Spies at the U.K.’s intelligence agency are now immune from prosecution related to computer hacking after the British parliament secretly changed a key computer-crimes statute.
The rewriting of the law, which protects the Government Communications Headquarters (GCHQ), took place effectively in secret while the group Privacy International pursued a legal case against GCHQ. Privacy International was notified of the change last week.
How secret was the change? The crucial clause of the Computer Misuse Act that was rewritten to exempt all law enforcement officers from prosecution was misleadingly titled “savings,” despite having wide consequences beyond financial matters.
The specifics of the new law are not yet known.
“It appears no NGOs, Regulators, RIPA Commissioners, the Information Commissioners Office, Industry, or the public were notified or consulted about the proposed legislative changes,” Privacy International said in a statement. “There was no published Privacy Impact Assessment.”
The U.K.’s national police agencies were consulted, but “there was no public debate,” the group continued.
Eric King, Privacy International’s deputy director, said the secret rule change reflected the “underhand[ed] and undemocratic manner in which the government is seeking to make lawful GCHQ’s hacking operations.”

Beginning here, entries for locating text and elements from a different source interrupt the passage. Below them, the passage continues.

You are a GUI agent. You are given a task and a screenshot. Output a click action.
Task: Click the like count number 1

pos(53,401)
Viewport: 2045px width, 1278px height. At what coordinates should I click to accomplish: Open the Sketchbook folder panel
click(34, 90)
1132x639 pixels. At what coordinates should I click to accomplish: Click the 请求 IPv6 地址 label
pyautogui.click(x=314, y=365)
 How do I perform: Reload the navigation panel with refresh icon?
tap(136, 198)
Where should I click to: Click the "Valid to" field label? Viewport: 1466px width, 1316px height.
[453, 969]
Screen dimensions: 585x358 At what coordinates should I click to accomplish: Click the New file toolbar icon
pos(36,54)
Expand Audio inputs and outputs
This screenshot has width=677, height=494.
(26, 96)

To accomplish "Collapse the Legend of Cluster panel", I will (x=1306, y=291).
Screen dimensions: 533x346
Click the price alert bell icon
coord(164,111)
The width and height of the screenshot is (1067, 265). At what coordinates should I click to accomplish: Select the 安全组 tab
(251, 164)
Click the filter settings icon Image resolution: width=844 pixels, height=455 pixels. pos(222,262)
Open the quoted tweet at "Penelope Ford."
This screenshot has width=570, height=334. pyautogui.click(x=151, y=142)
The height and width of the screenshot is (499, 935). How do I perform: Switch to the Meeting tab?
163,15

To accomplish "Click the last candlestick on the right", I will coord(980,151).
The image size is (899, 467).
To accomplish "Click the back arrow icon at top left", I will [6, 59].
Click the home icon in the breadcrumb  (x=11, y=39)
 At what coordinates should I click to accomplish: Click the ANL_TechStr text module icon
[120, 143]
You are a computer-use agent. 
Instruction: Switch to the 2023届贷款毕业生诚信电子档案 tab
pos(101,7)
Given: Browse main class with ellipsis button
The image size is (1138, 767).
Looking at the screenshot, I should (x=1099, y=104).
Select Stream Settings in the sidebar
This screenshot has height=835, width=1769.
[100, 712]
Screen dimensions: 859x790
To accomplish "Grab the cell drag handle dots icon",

The British government pushed back on the idea that secret changes to the law would affect GCHQ’s operations.
“There have been no changes made to the Computer Misuse Act 1990 by the Serious Crime Act 2015 that increase or expand the ability of the intelligence agencies to carry out lawful cyber crime investigation,” a spokesperson for the U.K.’s Home Office told the Register. “It would be inappropriate to comment further while proceedings are ongoing.”